A ce propos, le ministre syrien des Affaires étrangères, Walid Mouallem, a affirmé que son pays «n’acceptait pas que les Nations unies ou des forces internationales aient un rôle de surveillance dans l’application du mémorandum». Les «zones de désescalade» seront doublées de «zones de sécurité», avec postes de contrôle et centres de surveillance tenus conjointement par «les forces des pays garants» et possiblement «d’autres parties». En plus de l’instauration d’une trêve durable, le mémorandum vise à améliorer la situation humanitaire et à créer les «conditions pour faire avancer le processus politique».
Les principales opérations d’évacuation
Plusieurs opérations d’évacuation ont été organisées depuis le début de la guerre en Syrie en 2011, notamment pour des bastions insurgés asphyxiés par un long siège, comme à Homs ou Alep.
Barzé
La première évacuation de rebelles d’un quartier de Damas, Barzé, a commencé lundi. Selon l’Observatoire syrien des droits de l’Homme (OSDH), entre 1.400 et 1.500 combattants et leurs familles doivent quitter la capitale, une opération devant durer cinq jours.

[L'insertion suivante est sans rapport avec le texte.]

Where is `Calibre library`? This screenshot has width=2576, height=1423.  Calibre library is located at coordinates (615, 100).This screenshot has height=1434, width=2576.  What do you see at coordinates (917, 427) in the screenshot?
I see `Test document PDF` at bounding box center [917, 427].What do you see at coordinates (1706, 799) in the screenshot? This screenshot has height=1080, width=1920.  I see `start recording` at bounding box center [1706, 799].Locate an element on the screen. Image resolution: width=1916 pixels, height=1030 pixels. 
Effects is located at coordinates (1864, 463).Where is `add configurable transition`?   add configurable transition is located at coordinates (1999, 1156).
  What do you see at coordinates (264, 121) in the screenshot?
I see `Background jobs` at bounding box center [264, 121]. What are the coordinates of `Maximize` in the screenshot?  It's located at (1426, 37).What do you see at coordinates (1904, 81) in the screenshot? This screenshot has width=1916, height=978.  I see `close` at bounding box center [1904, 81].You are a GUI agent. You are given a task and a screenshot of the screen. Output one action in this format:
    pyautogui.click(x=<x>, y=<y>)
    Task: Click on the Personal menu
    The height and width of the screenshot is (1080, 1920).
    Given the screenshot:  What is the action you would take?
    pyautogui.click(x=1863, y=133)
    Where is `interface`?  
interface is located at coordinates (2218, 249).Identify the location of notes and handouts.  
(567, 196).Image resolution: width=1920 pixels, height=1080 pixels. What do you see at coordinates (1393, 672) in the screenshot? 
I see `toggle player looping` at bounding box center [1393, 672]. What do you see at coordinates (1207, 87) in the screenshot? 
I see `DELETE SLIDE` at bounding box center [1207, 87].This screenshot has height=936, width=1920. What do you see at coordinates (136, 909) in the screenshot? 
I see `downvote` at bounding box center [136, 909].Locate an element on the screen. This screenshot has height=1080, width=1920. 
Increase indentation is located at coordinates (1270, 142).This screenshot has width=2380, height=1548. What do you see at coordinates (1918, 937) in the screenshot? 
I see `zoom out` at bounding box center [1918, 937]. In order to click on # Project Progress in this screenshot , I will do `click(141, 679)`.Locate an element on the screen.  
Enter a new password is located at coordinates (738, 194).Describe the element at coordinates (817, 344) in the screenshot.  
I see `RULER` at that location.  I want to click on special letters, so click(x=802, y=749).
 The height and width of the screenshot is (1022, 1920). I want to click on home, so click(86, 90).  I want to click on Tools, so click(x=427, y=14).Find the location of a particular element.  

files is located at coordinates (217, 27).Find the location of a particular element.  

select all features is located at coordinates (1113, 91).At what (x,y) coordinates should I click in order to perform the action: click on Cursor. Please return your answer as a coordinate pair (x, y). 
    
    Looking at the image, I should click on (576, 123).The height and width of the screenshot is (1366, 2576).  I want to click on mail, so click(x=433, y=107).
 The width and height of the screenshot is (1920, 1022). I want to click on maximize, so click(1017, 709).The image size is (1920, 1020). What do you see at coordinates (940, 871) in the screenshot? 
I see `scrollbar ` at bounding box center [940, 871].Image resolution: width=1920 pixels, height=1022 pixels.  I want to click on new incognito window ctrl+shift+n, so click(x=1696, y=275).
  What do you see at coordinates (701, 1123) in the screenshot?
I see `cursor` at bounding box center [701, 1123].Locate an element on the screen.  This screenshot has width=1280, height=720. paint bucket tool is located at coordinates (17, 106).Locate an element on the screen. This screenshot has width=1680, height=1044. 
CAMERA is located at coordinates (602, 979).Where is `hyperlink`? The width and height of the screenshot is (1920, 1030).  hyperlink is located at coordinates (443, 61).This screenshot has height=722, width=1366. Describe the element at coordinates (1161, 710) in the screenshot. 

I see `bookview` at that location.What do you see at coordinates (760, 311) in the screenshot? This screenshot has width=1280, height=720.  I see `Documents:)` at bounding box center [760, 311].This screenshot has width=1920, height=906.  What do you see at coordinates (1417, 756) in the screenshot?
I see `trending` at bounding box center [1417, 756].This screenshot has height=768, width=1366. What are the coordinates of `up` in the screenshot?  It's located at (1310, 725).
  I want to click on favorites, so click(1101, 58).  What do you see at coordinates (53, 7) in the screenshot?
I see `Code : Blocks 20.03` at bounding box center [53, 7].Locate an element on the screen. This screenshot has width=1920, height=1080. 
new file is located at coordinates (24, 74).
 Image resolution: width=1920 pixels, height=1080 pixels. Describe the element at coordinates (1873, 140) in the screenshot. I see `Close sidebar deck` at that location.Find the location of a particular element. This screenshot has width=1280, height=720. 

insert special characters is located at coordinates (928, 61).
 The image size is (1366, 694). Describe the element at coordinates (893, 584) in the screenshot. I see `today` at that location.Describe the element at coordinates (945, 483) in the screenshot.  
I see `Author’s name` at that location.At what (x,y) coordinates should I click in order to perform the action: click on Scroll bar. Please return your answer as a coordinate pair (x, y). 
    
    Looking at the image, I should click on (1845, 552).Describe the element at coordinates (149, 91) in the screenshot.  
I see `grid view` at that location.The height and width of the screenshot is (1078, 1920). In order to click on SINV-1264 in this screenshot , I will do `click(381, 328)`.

Madaya, Zabadani, Foua, Kafraya
En vertu d’un accord parrainé par l’Iran et le Qatar, parrains respectifs du régime et des insurgés, près de 11.000 combattants et civils sont sortis de quatre localités assiégées en avril, soit la plus vaste opération d’évacuation depuis le début de la guerre en Syrie.Cette évacuation croisée concerne Foua et Kafraya, deux localités chiites dans la province d’Idleb (nord-ouest) qui sont encerclées par les rebelles, et Zabadani et Madaya, assiégées par les troupes du régime et désormais sous le contrôle de l’armée. Une première phase s’est terminée le 21 avril est une seconde phase est prévue en juin. Outre les quatre localités, d’autres zones rebelles sont concernées par les évacuations. Le régime de Bachar al-Assad mise sur ce qu’il appelle des accords de «réconciliation locale» pour faire plier les rebelles et mettre fin à la guerre qui ensanglante la Syrie depuis six ans.
Homs
A Homs (centre), troisième ville du pays et autrefois surnommée «capitale de la révolution», les rebelles ont dû accepter de quitter leur fief dans la vieille ville en mai 2014. Ce premier accord entre régime et rebelles pour le retrait des insurgés depuis le début de la guerre a été négocié entre l’ONU et le régime. A la mi-mars, les insurgés ont commencé à évacuer Waer, le dernier quartier qu’ils contrôlaient, laissant ainsi le régime mettre totalement la main sur Homs.
Alep
Le 22 décembre 2016, l’armée syrienne a annoncé la reprise de la moitié de la deuxième ville du pays qui lui échappait depuis juillet 2012, après une offensive dévastatrice d’un mois qui a abouti à l’évacuation de dizaines de milliers de résidents et d’insurgés vers des régions rebelles du nord. L’évacuation a été menée en vertu d’un accord parrainé par la Turquie, principal appui des rebelles, la Russie et l’Iran, alliés du régime.
Daraya et Wadi Barada
En août 2016, les derniers rebelles ont évacué leur ex-fief de Daraya, près de Damas, en vertu d’un accord conclu entre régime et insurgés au bout d’un siège de quatre ans imposé par le gouvernement. Les combattants ont été transférés vers Idleb et l’armée syrienne a repris le contrôle de Daraya. En janvier, un accord conclu entre régime et rebelles a permis à quelque 700 insurgés et 1.400 civils de quitter Wadi Barada pour se rendre dans la province d’Idleb, après la victoire des troupes du régime dans cette région près de Damas.